• [Short problem]: Rewrite the records from the line with "This screenshot has height=649, width=1568." up to and including the line with "Send message with paper plane icon", putting "arrow" in place of "paper plane" and keeping everything else unchanged. Give only those lines.

• [Supplied data]:
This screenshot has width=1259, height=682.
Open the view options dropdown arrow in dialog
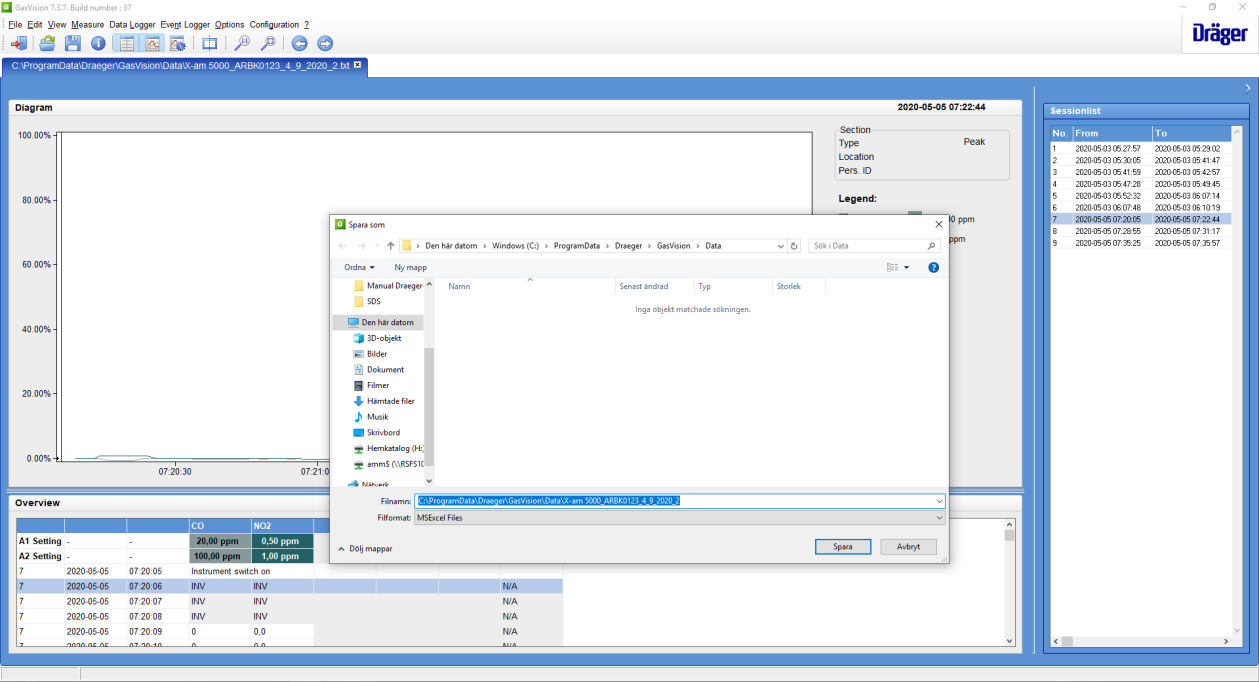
--
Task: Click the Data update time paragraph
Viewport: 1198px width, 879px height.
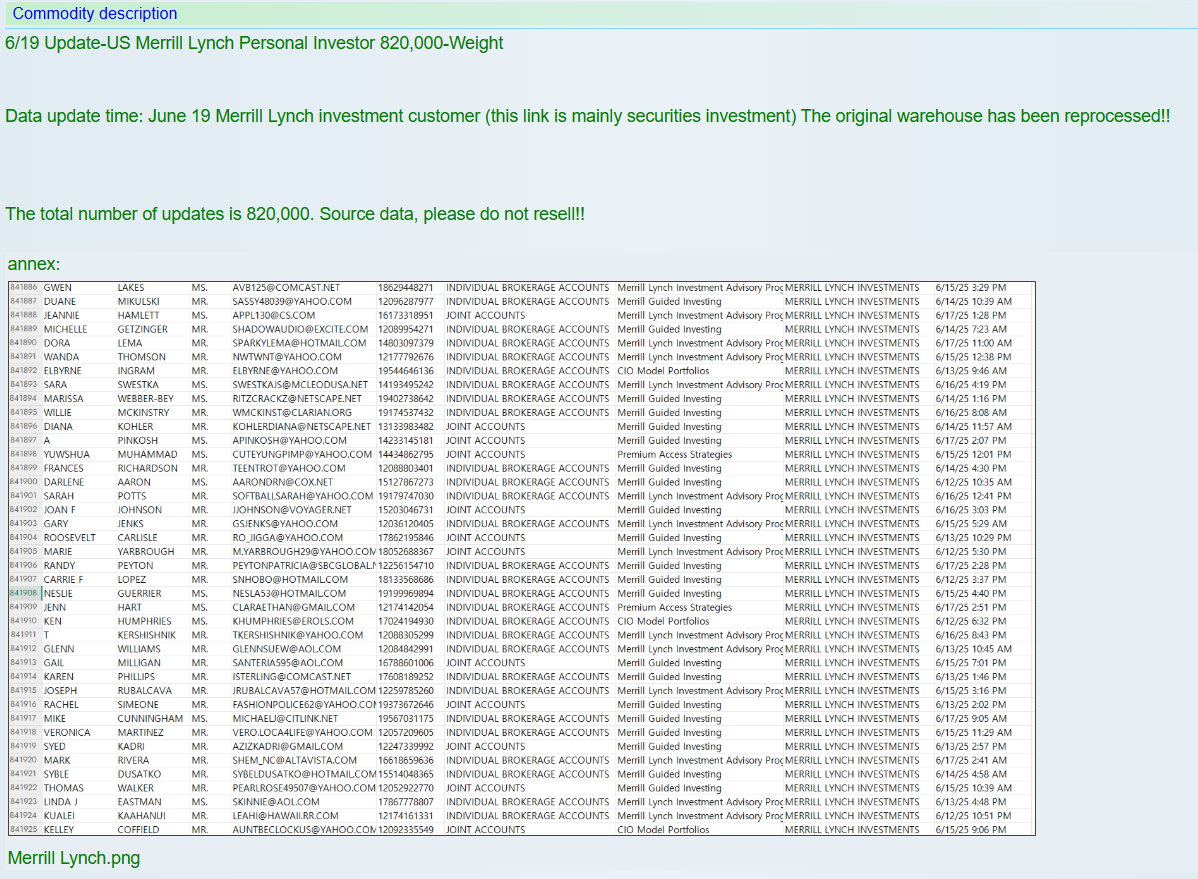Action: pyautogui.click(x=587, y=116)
...
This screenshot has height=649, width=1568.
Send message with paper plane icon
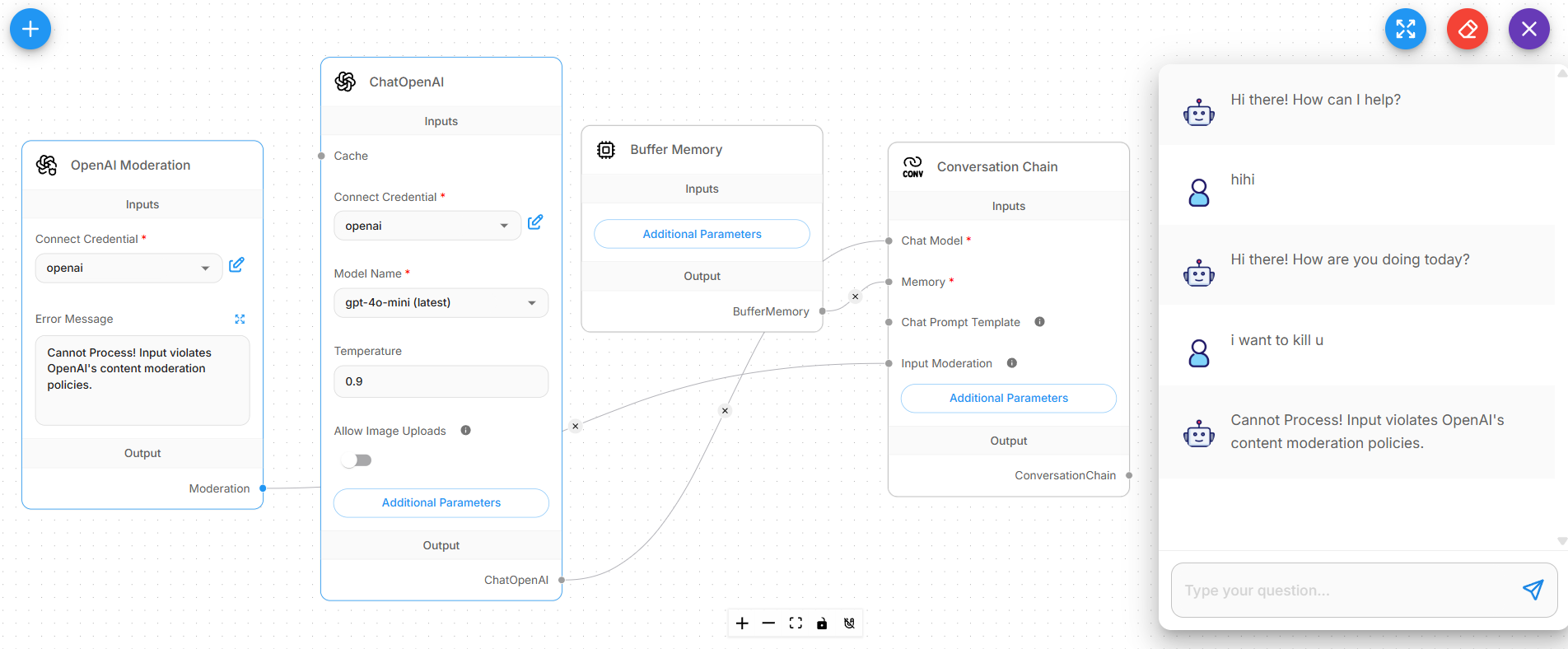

• [Problem solution]:
This screenshot has height=649, width=1568.
Send message with arrow icon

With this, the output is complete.